Les Bouddha servent d'exemple aux hommes. Ils les aident à trouver le chemin de l'illumination, sans pour autant intervenir directement dans leur vie.

 

Donc Bouddha est bien un guide et un instructeur pour aider les hommes à atteindre le nirvana, et non pas un dieu.

 

Cependant, dans son livre ''Etude sur l'iconographie du Bouddhisme de l'Inde'', Alfred Foucher, (1865-1952) écrit : ''Si l'on en croit les textes, Çakyamuni lui-même n'aurait toujours nié qu'il fût un Dieu que parce qu'il était bien davantage. ''  Alors ?!...

 

 

 

       

 

Au centre une peinture murale prise à l'intérieur du Wat Kou-Sua, (วัดกู่เสือ) situé dans le sud-est de Chiang-Maï extra-muros. Et de chaque côté, vraisemblablement deux damnés condamnés à supporter un certain laps de temps un escalier conduisant à un sanctuaire. Ils sont visibles au Wat Kou-Tao (วัดกู่เต้า) à un kilomètre au nord de la ville intra-muros.

Nota bene : Il est possible d'échapper à ces souffrances. Pour cela il suffit de vivre en conformité avec la morale bouddhiste !... Alors maintenant vous savez ce qu'il vous reste à faire.

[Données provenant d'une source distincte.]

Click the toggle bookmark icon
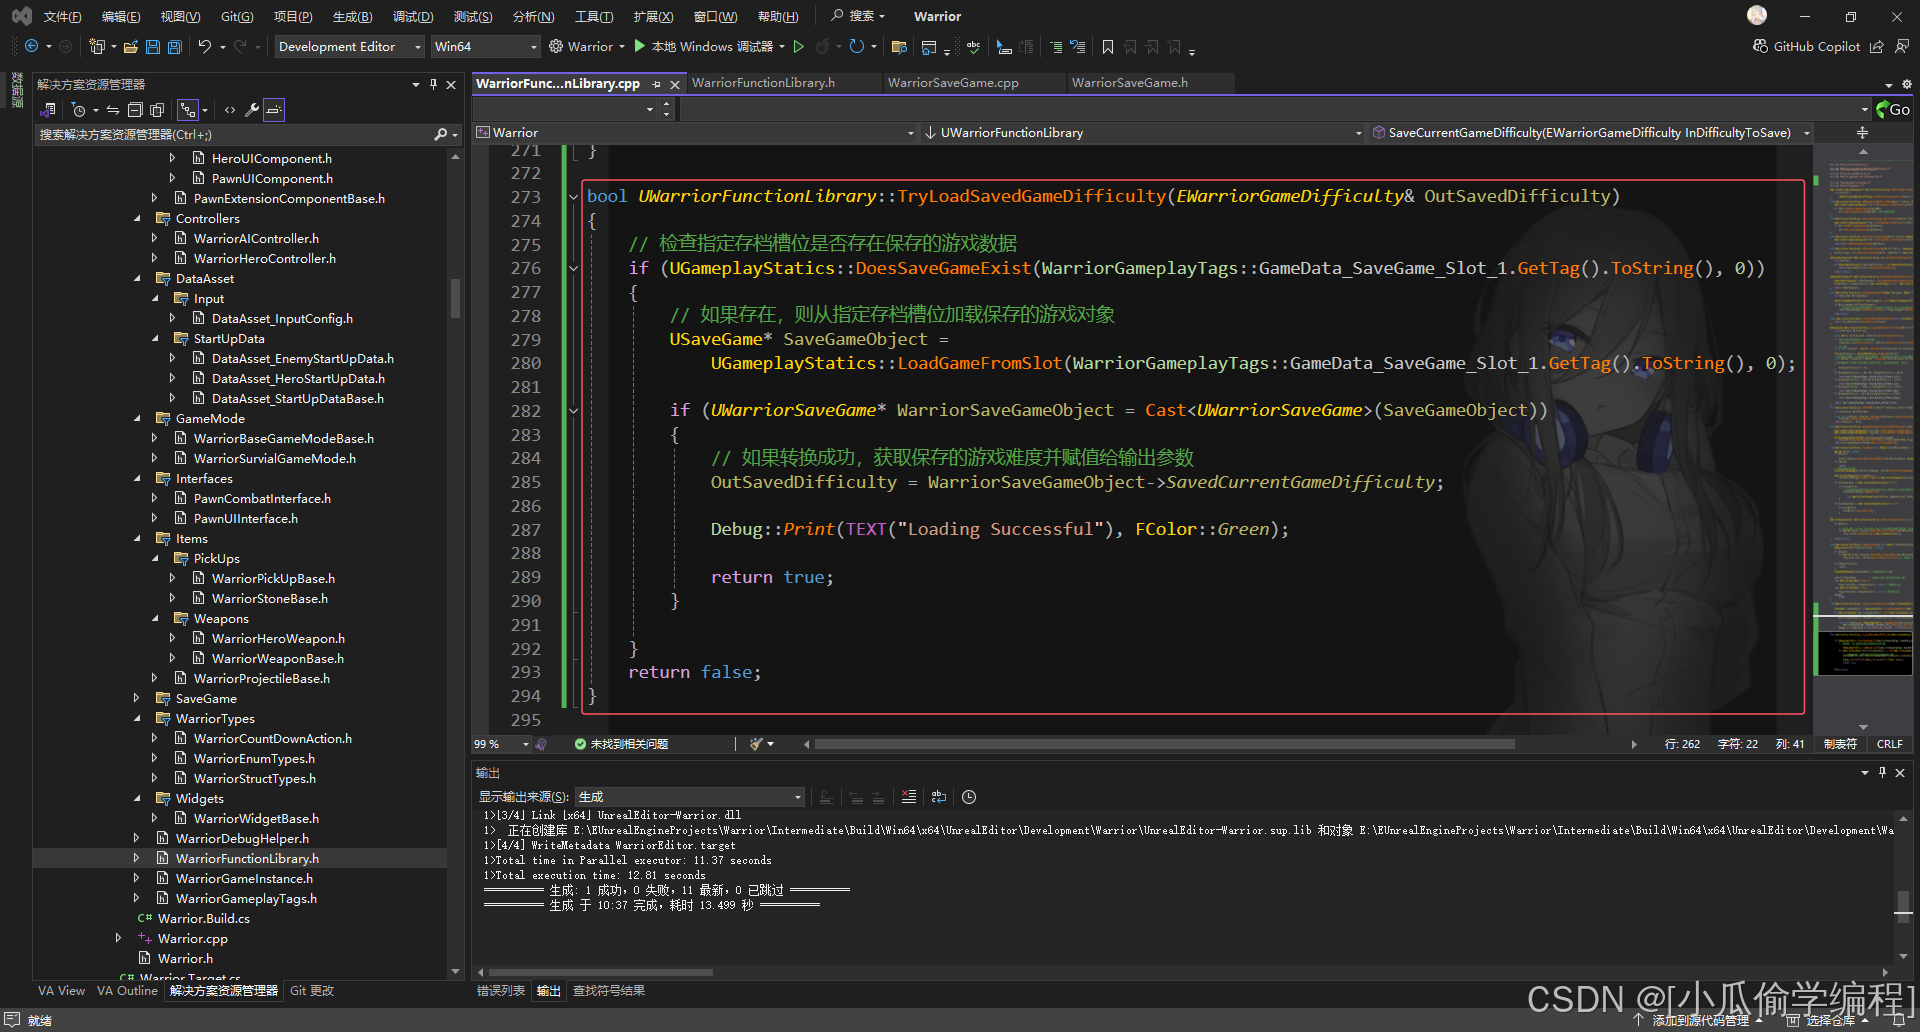The image size is (1920, 1032). 1107,47
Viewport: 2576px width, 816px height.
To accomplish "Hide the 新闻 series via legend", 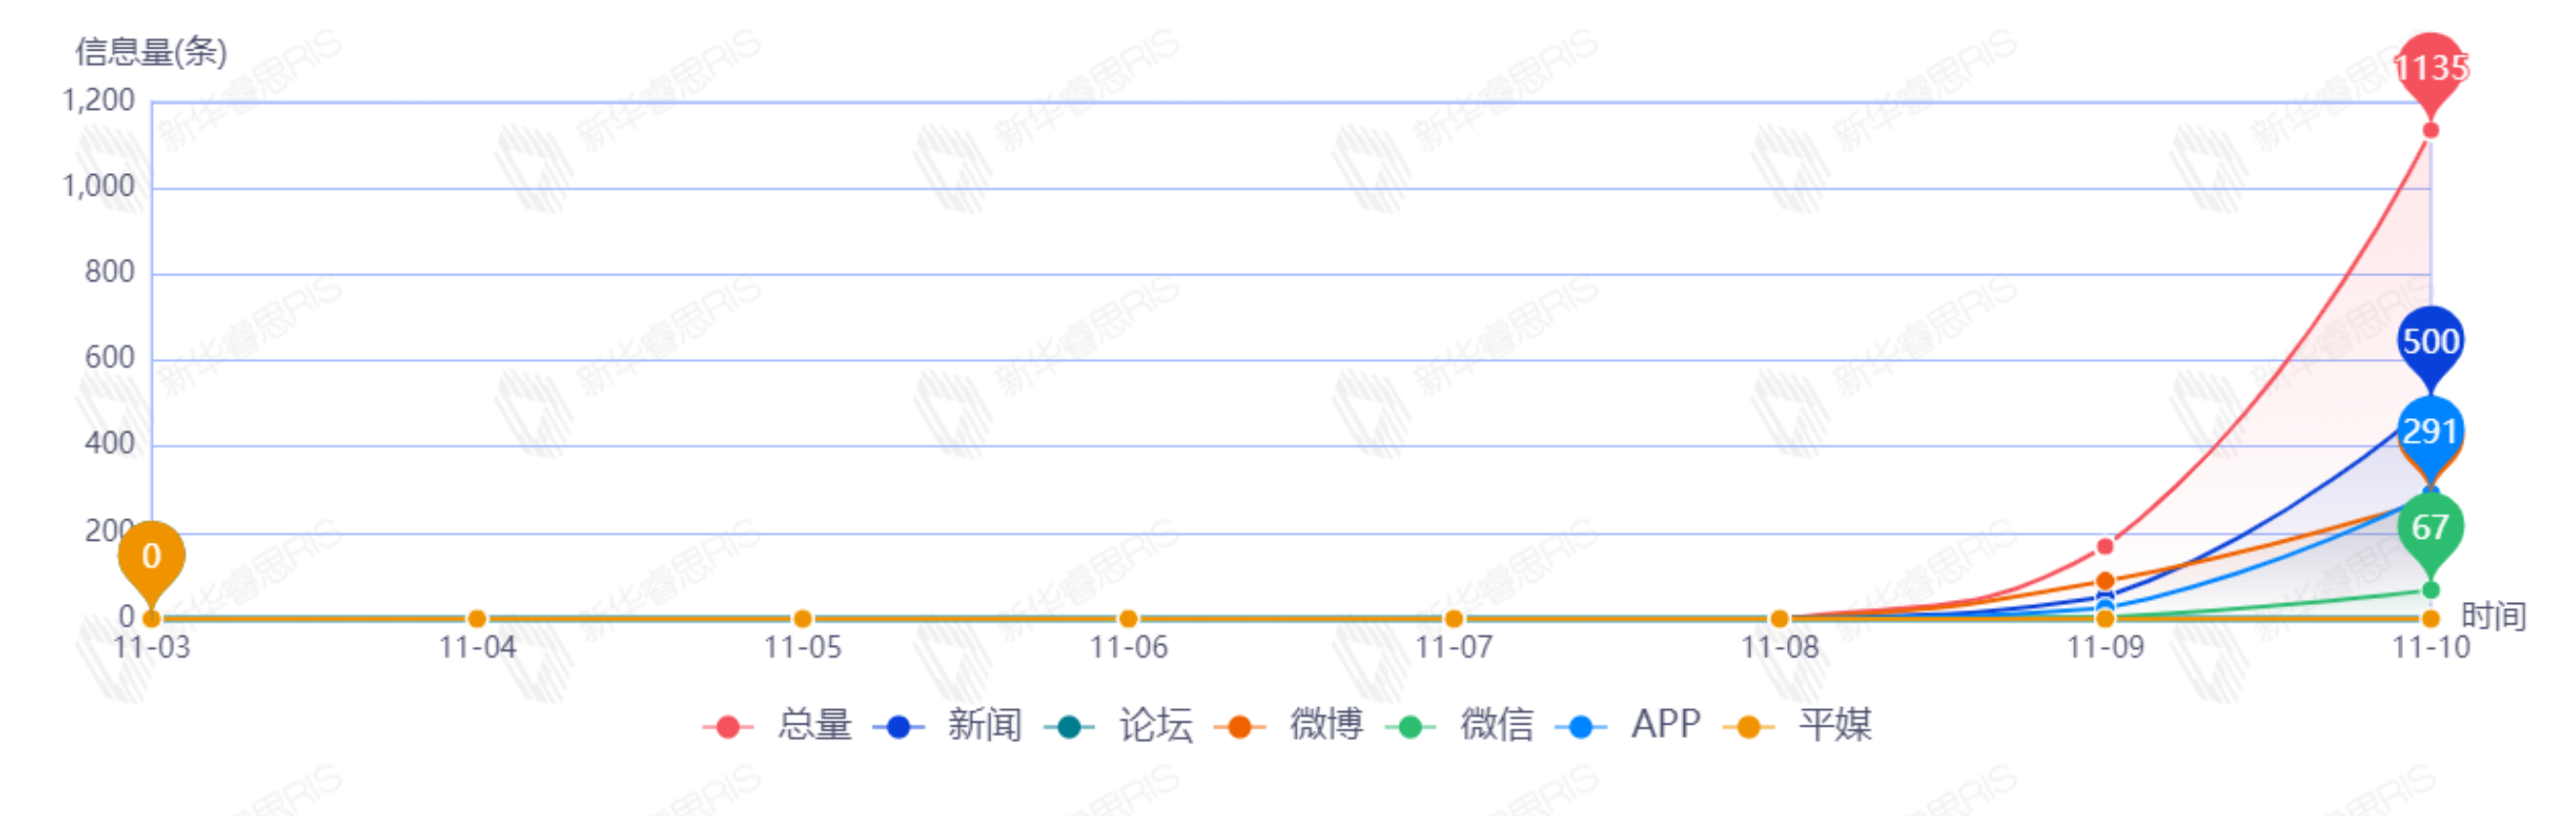I will tap(948, 725).
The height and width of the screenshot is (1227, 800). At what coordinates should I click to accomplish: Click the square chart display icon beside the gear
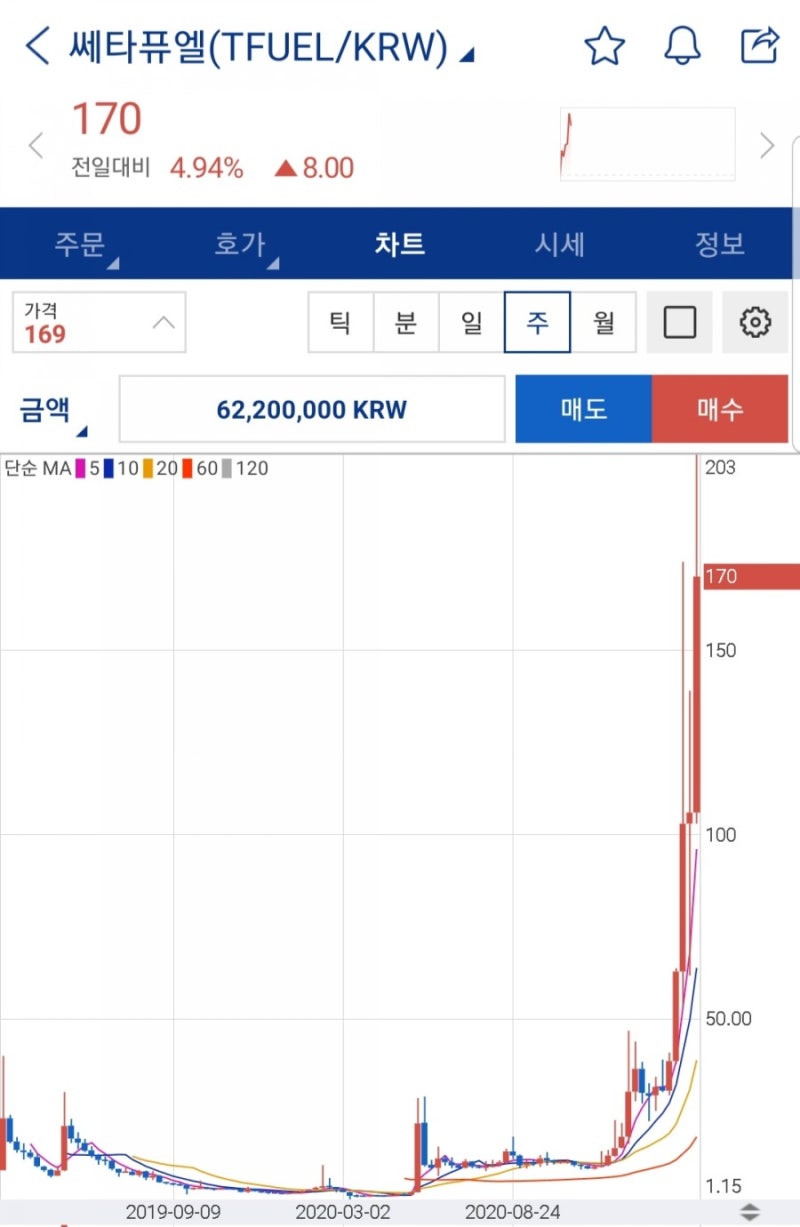pos(679,322)
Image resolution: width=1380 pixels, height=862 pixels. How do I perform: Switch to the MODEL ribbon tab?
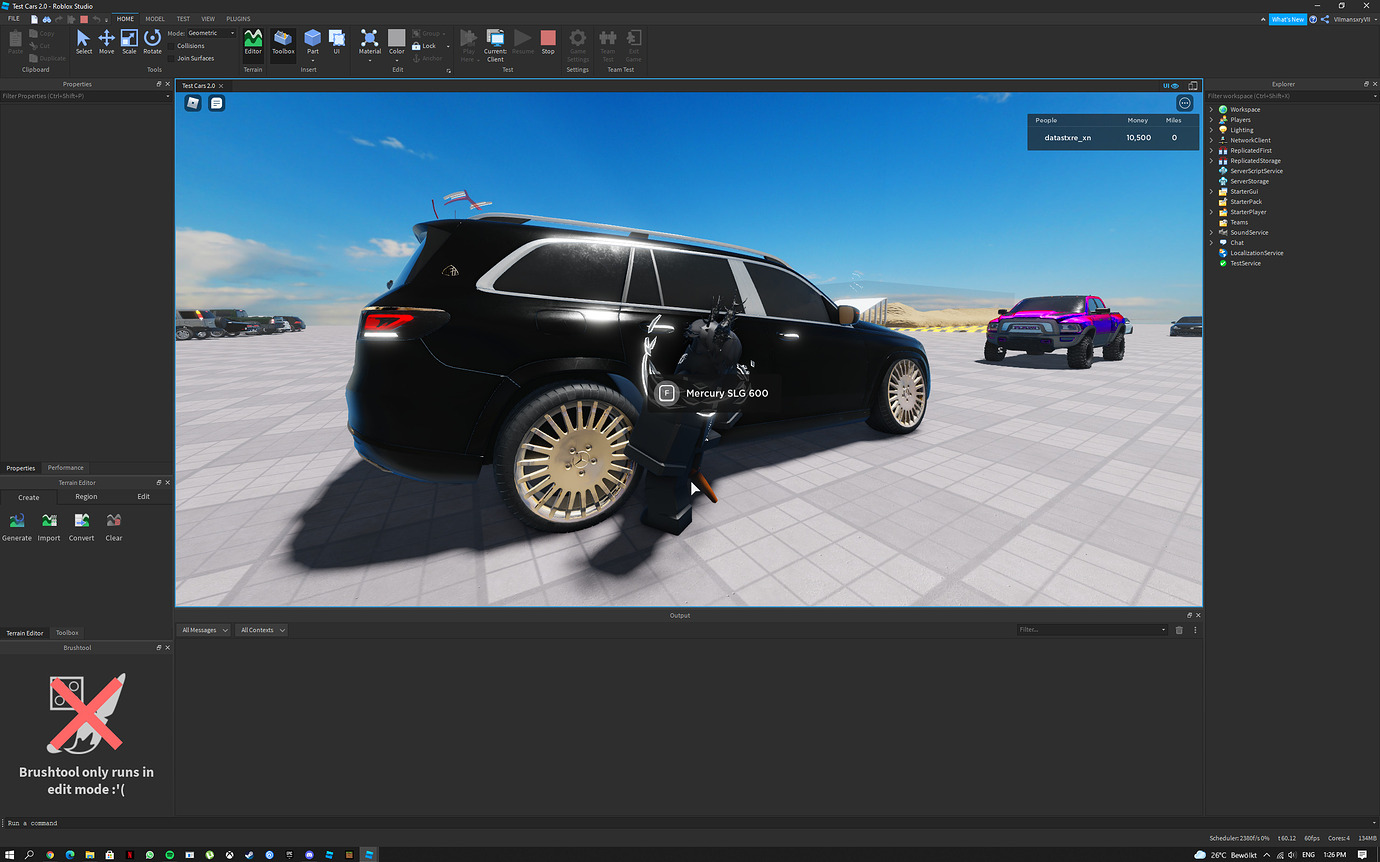(x=154, y=18)
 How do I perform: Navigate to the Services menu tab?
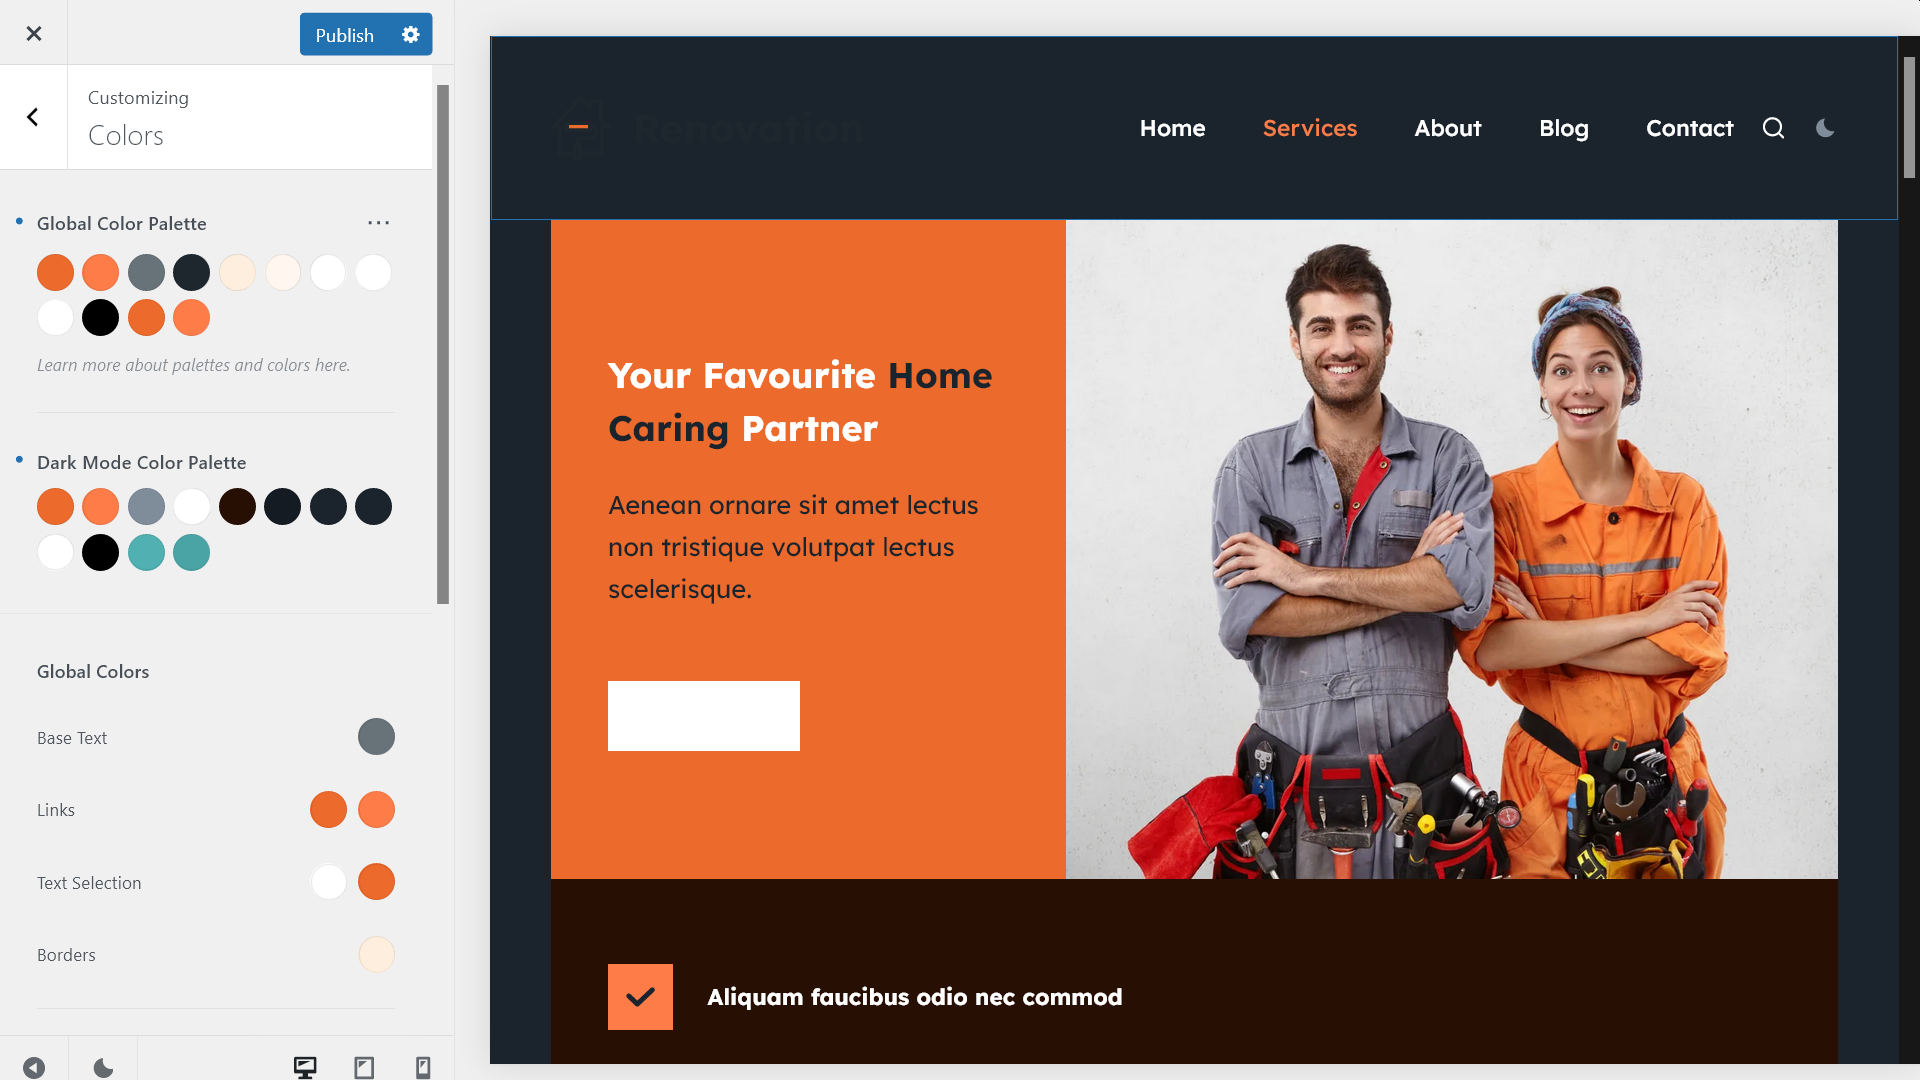tap(1309, 127)
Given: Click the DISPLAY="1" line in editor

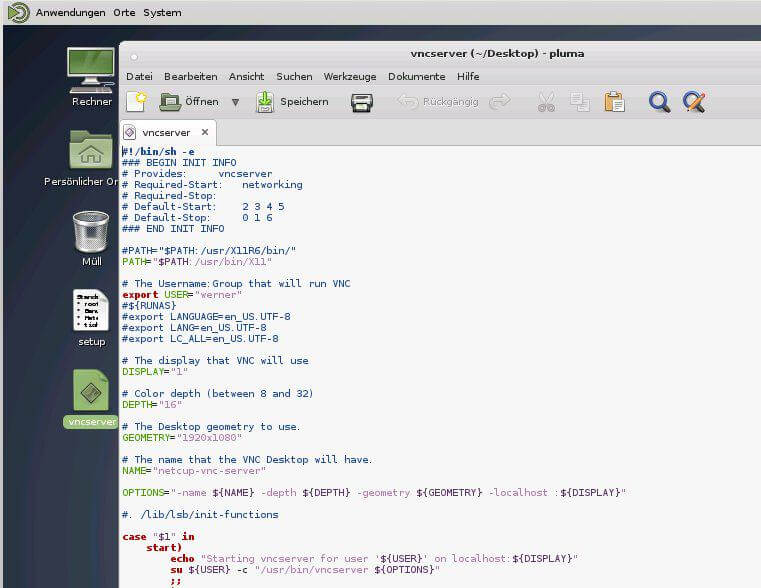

Quand viendra l'heure vous ne pourrez pas dire ''Je ne savais pas '' !...

 

Dans ce monde céleste, le bouddhisme a aussi mis en place des démons qui vivent dans des enfers dont les gens ne savent pas vraiment grand-chose.

 

Comme ces êtres démoniaques n'interviennent pas directement sur terre, les paysans d'alors ne les considérèrent pas mieux que les divinités hindoues précédentes.

 

 (*) Sans entrer dans les détails, ces mondes infernaux seraient constitués de huit enfers chauds et de huit enfers froids.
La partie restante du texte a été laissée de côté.